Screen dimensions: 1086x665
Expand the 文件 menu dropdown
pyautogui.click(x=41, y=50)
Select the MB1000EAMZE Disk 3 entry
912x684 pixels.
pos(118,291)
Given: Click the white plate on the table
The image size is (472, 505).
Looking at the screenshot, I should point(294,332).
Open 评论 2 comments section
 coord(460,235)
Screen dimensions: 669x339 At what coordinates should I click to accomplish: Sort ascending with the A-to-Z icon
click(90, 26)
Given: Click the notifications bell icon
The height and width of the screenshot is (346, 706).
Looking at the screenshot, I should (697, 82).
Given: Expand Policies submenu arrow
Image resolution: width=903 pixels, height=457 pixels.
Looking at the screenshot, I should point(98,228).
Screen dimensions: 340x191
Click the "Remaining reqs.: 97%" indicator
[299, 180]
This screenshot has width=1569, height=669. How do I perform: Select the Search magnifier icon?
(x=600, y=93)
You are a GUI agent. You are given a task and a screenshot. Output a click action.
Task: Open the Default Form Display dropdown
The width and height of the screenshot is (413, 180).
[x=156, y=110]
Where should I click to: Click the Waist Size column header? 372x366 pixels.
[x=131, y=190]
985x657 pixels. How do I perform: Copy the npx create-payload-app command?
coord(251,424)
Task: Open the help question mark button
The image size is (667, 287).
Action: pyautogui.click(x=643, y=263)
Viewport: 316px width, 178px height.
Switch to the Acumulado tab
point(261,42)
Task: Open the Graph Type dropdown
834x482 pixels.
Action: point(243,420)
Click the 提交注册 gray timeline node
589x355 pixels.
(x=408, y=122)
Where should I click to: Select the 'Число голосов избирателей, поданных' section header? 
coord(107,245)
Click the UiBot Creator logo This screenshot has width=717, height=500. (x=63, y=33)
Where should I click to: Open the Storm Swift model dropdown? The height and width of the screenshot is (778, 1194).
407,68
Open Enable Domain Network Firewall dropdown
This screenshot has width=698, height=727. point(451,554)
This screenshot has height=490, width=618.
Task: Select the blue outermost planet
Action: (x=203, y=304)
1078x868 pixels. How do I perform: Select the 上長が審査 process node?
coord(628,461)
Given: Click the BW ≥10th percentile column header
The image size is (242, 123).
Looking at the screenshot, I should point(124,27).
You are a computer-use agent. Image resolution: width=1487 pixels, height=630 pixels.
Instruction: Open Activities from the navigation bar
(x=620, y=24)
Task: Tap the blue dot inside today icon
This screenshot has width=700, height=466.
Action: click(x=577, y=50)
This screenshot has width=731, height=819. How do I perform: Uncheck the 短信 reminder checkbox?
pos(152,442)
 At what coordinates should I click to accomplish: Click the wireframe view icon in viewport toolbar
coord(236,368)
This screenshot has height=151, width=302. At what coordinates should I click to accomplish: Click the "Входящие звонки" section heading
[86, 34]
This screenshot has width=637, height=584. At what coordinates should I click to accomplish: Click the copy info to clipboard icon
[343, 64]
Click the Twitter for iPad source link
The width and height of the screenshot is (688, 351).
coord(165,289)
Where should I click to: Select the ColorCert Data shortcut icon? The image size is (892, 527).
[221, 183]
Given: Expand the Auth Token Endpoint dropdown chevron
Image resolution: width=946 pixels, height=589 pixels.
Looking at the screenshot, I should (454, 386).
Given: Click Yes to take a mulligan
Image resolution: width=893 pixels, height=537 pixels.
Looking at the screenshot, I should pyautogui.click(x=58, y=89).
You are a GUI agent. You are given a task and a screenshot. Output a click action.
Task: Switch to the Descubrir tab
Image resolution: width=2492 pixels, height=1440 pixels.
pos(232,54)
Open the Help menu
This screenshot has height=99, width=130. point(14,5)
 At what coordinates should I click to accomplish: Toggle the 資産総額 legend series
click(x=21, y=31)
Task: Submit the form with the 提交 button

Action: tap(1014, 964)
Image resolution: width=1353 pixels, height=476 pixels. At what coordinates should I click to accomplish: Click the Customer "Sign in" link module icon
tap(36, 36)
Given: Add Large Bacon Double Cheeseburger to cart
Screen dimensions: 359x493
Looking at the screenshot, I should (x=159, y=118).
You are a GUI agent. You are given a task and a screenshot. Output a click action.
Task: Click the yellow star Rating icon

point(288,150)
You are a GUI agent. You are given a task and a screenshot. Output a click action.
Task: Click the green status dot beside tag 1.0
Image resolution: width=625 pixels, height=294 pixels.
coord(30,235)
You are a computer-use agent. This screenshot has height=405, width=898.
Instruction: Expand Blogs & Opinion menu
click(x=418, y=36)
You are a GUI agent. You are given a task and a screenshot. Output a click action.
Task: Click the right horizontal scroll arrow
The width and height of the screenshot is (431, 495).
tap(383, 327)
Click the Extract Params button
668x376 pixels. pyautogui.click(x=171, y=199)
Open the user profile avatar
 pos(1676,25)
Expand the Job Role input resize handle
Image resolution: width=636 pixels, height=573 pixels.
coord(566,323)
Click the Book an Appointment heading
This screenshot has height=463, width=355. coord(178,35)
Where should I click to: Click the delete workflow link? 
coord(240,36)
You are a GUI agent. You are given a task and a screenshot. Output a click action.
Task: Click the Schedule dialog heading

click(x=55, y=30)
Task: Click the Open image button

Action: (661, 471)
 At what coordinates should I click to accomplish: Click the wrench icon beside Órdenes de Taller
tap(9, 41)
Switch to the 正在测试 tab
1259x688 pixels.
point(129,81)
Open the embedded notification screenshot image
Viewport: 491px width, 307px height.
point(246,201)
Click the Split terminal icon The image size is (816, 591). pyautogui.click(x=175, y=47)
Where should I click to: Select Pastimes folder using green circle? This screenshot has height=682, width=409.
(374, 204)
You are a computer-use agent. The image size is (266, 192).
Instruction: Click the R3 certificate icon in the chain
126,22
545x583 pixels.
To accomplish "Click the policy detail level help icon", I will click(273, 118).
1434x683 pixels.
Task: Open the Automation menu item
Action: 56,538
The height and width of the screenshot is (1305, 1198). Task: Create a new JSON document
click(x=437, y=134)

----------------------------------------

Here, the records must be output exactly and in full.

Screen dimensions: 1086x665
Expand the 文件 menu dropdown
pyautogui.click(x=41, y=50)
Select the MB1000EAMZE Disk 3 entry
912x684 pixels.
pos(118,291)
Given: Click the white plate on the table
The image size is (472, 505).
Looking at the screenshot, I should point(294,332).
Open 评论 2 comments section
 coord(460,235)
Screen dimensions: 669x339 At what coordinates should I click to accomplish: Sort ascending with the A-to-Z icon
click(90, 26)
Given: Click the notifications bell icon
The height and width of the screenshot is (346, 706).
Looking at the screenshot, I should (697, 82).
Given: Expand Policies submenu arrow
Image resolution: width=903 pixels, height=457 pixels.
Looking at the screenshot, I should point(98,228).
Screen dimensions: 340x191
Click the "Remaining reqs.: 97%" indicator
[299, 180]
This screenshot has width=1569, height=669. How do I perform: Select the Search magnifier icon?
(x=600, y=93)
You are a GUI agent. You are given a task and a screenshot. Output a click action.
Task: Open the Default Form Display dropdown
The width and height of the screenshot is (413, 180).
[x=156, y=110]
Where should I click to: Click the Waist Size column header? 372x366 pixels.
[x=131, y=190]
985x657 pixels. How do I perform: Copy the npx create-payload-app command?
coord(251,424)
Task: Open the help question mark button
The image size is (667, 287).
Action: pyautogui.click(x=643, y=263)
Viewport: 316px width, 178px height.
Switch to the Acumulado tab
point(261,42)
Task: Open the Graph Type dropdown
834x482 pixels.
Action: point(243,420)
Click the 提交注册 gray timeline node
589x355 pixels.
(x=408, y=122)
Where should I click to: Select the 'Число голосов избирателей, поданных' section header? 
coord(107,245)
Click the UiBot Creator logo This screenshot has width=717, height=500. (x=63, y=33)
Where should I click to: Open the Storm Swift model dropdown? The height and width of the screenshot is (778, 1194).
407,68
Open Enable Domain Network Firewall dropdown
This screenshot has width=698, height=727. point(451,554)
This screenshot has height=490, width=618.
Task: Select the blue outermost planet
Action: (x=203, y=304)
1078x868 pixels. How do I perform: Select the 上長が審査 process node?
coord(628,461)
Given: Click the BW ≥10th percentile column header
The image size is (242, 123).
Looking at the screenshot, I should point(124,27).
You are a computer-use agent. Image resolution: width=1487 pixels, height=630 pixels.
Instruction: Open Activities from the navigation bar
(x=620, y=24)
Task: Tap the blue dot inside today icon
This screenshot has width=700, height=466.
Action: click(x=577, y=50)
This screenshot has width=731, height=819. How do I perform: Uncheck the 短信 reminder checkbox?
pos(152,442)
 At what coordinates should I click to accomplish: Click the wireframe view icon in viewport toolbar
coord(236,368)
This screenshot has height=151, width=302. At what coordinates should I click to accomplish: Click the "Входящие звонки" section heading
[86, 34]
This screenshot has width=637, height=584. At what coordinates should I click to accomplish: Click the copy info to clipboard icon
[343, 64]
Click the Twitter for iPad source link
The width and height of the screenshot is (688, 351).
coord(165,289)
Where should I click to: Select the ColorCert Data shortcut icon? The image size is (892, 527).
[221, 183]
Given: Expand the Auth Token Endpoint dropdown chevron
Image resolution: width=946 pixels, height=589 pixels.
Looking at the screenshot, I should (454, 386).
Given: Click Yes to take a mulligan
Image resolution: width=893 pixels, height=537 pixels.
Looking at the screenshot, I should pyautogui.click(x=58, y=89).
You are a GUI agent. You are given a task and a screenshot. Output a click action.
Task: Switch to the Descubrir tab
Image resolution: width=2492 pixels, height=1440 pixels.
pos(232,54)
Open the Help menu
This screenshot has height=99, width=130. point(14,5)
 At what coordinates should I click to accomplish: Toggle the 資産総額 legend series
click(x=21, y=31)
Task: Submit the form with the 提交 button

Action: tap(1014, 964)
Image resolution: width=1353 pixels, height=476 pixels. At what coordinates should I click to accomplish: Click the Customer "Sign in" link module icon
tap(36, 36)
Given: Add Large Bacon Double Cheeseburger to cart
Screen dimensions: 359x493
Looking at the screenshot, I should (x=159, y=118).
You are a GUI agent. You are given a task and a screenshot. Output a click action.
Task: Click the yellow star Rating icon

point(288,150)
You are a GUI agent. You are given a task and a screenshot. Output a click action.
Task: Click the green status dot beside tag 1.0
Image resolution: width=625 pixels, height=294 pixels.
coord(30,235)
You are a computer-use agent. This screenshot has height=405, width=898.
Instruction: Expand Blogs & Opinion menu
click(x=418, y=36)
You are a GUI agent. You are given a task and a screenshot. Output a click action.
Task: Click the right horizontal scroll arrow
The width and height of the screenshot is (431, 495).
tap(383, 327)
Click the Extract Params button
668x376 pixels. pyautogui.click(x=171, y=199)
Open the user profile avatar
 pos(1676,25)
Expand the Job Role input resize handle
Image resolution: width=636 pixels, height=573 pixels.
coord(566,323)
Click the Book an Appointment heading
This screenshot has height=463, width=355. coord(178,35)
Where should I click to: Click the delete workflow link? 
coord(240,36)
You are a GUI agent. You are given a task and a screenshot. Output a click action.
Task: Click the Schedule dialog heading

click(x=55, y=30)
Task: Click the Open image button

Action: (661, 471)
 At what coordinates should I click to accomplish: Click the wrench icon beside Órdenes de Taller
tap(9, 41)
Switch to the 正在测试 tab
1259x688 pixels.
point(129,81)
Open the embedded notification screenshot image
Viewport: 491px width, 307px height.
point(246,201)
Click the Split terminal icon The image size is (816, 591). pyautogui.click(x=175, y=47)
Where should I click to: Select Pastimes folder using green circle? This screenshot has height=682, width=409.
(374, 204)
You are a computer-use agent. The image size is (266, 192).
Instruction: Click the R3 certificate icon in the chain
126,22
545x583 pixels.
To accomplish "Click the policy detail level help icon", I will click(273, 118).
1434x683 pixels.
Task: Open the Automation menu item
Action: 56,538
The height and width of the screenshot is (1305, 1198). Task: Create a new JSON document
click(x=437, y=134)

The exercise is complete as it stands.